### TASK PROMPT
Repeat word for word the line with "Back to HOME (773, 777)" and every line after it until the records below run out.

--- EXTRACTED ENTRIES ---

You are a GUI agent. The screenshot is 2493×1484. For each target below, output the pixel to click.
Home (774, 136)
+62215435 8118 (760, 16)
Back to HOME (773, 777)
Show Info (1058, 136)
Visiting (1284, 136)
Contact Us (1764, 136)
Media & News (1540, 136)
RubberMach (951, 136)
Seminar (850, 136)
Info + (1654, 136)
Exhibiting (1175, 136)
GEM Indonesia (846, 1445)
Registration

---

### TASK OUTPUT
Back to HOME (773, 777)
Show Info (1058, 136)
Visiting (1284, 136)
Contact Us (1764, 136)
Media & News (1540, 136)
RubberMach (951, 136)
Seminar (850, 136)
Info + (1654, 136)
Exhibiting (1175, 136)
GEM Indonesia (846, 1445)
Registration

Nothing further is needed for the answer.